**Work required**
Exact copy, no pictures: reproduce every record below as it stands.

[Stored entries]

--- START ---

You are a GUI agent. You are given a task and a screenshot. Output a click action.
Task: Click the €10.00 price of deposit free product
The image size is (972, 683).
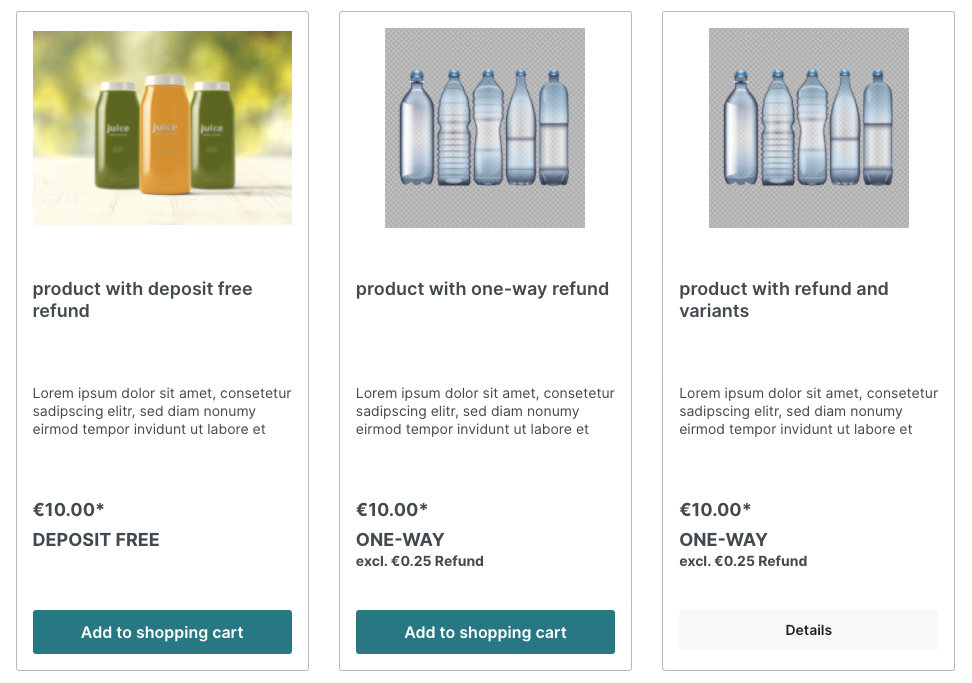68,510
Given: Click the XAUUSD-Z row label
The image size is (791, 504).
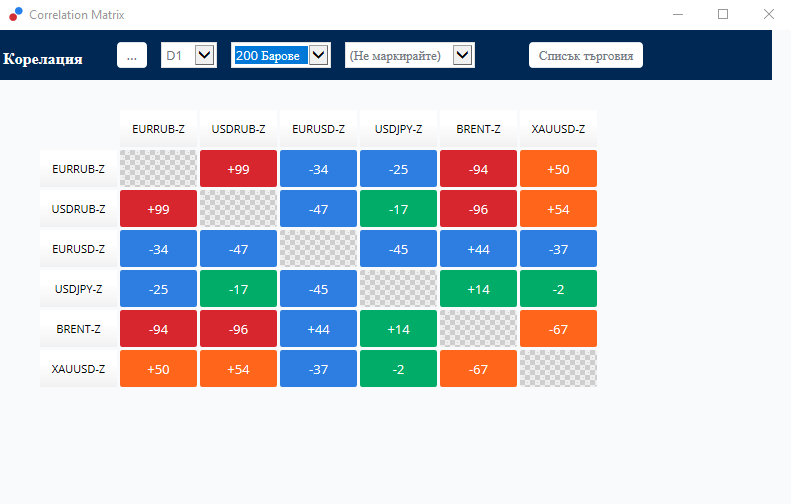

--- END ---

**Written solution**
You are a GUI agent. You are given a task and a screenshot. Output a click action.
Task: Click the €10.00 price of deposit free product
The image size is (972, 683).
68,510
Given: Click the XAUUSD-Z row label
The image size is (791, 504).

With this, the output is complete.